### [WHAT TO WORK ON]
Copy the material from the line with "Where should I" to the line with "pyautogui.click(x=330, y=216)", keeping the text as it is and leaving out the pictures.

### [INFORMATION SUPPLIED]

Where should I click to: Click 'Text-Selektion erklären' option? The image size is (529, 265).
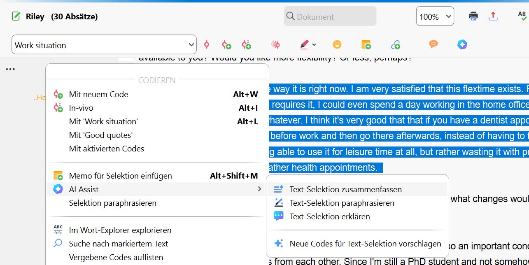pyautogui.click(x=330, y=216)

...

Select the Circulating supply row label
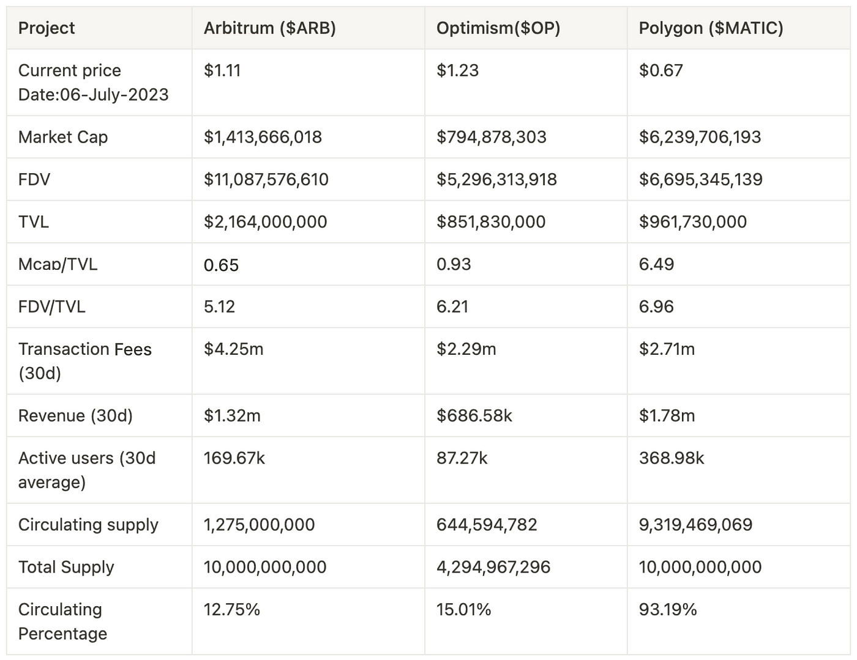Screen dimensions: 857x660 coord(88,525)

---

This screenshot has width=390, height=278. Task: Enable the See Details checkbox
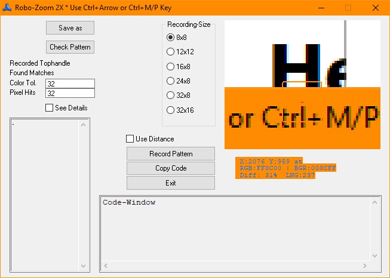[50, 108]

### [WORKED ANSWER]
Where should I click to: Click 'Text-Selektion erklären' option? The image size is (529, 265).
pyautogui.click(x=330, y=216)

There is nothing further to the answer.